Sylvie didn’t even notice the rain until it turned to hail. It pelted on the roof, making harsh, ugly smacks so forceful she thought it might be taking off whole shingles and layers of paint. Just minutes had passed and there was already a small stream in the front yard. Hail bounced off the roof of Scott’s car in crazy angles, ricocheting off the metal pole of the basketball hoop Scott still used. She ran around shutting all the windows.

She went to the living room and nestled under a blanket. It was almost midnight, but she was too wide-eyed to sleep. Once again, she went over the day.

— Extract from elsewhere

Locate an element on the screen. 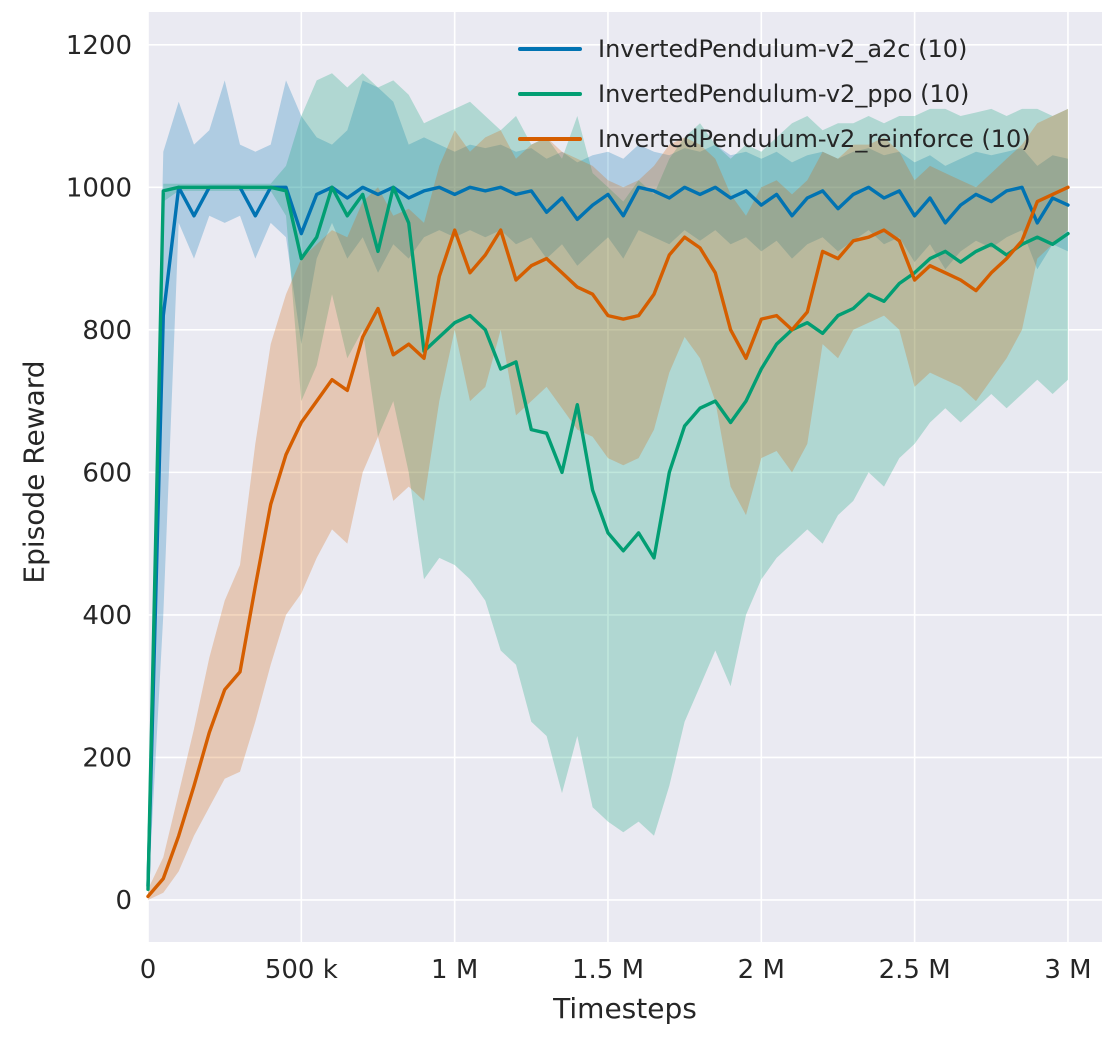  y-tick-label: 1200 is located at coordinates (99, 46).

It astonished her that Christian’s father had been . . . a person?human, capable of complex and contradictory feelings. She often felt this way about people she didn’t know. That it was incredible that their inner lives were as complicated as hers was. It reminded her of when Scott was very young and used to play with Legos, dumping the garbage can of blocks on the living room floor and creating entire towns—houses, doctor’s offices, gas stations, grocery stores, airports. He would leave the backs of the buildings exposed so he could reach inside and move the people around. Once Sylvie noticed him leaning over the blocks, frantically moving a bunch of the tiny Lego people at once—making a woman get into her car, guiding a spaceman from a gas-station parking lot to the mini-mart, then quickly moving a blackhaired man in a fireman suit from the upstairs part of the house to the downstairs to turn on the giant, battery-run windmill. “Why are you moving them all so fast?” Sylvie asked.

“This is how life works,” Scott told her matter-of-factly. That was when he still talked to her. When he still answered her questions. “It all happens at once. But I don’t have enough hands for all of it. I never know what they want to do next.”

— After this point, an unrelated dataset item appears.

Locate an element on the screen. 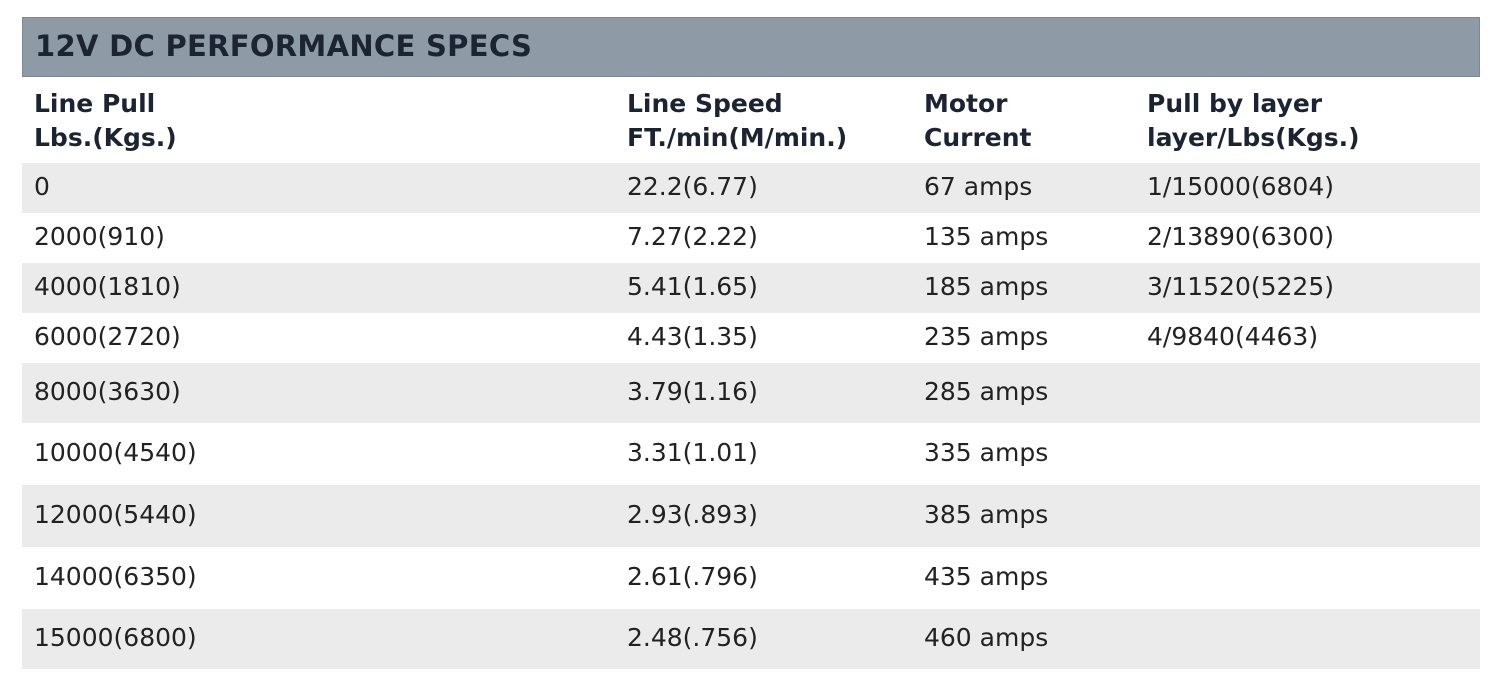  table-cell: 12000(5440) is located at coordinates (116, 514).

Sylvie didn’t have enough hands for all of it either. She hadn’t expected Christian’s father to have another emotion besides anger. She hadn’t expected him to look at her, recognize her, and not immediately fly into a rage.

There was pounding on the side door. She stood up, shuffled through the kitchen, and squinted. With all the lights on in here, she could only see her reflection in the side door’s window. Her straight, bluntly cut hair was mussed and the corners of her mouth turned down. She looked tired and puffy, a hundred years old.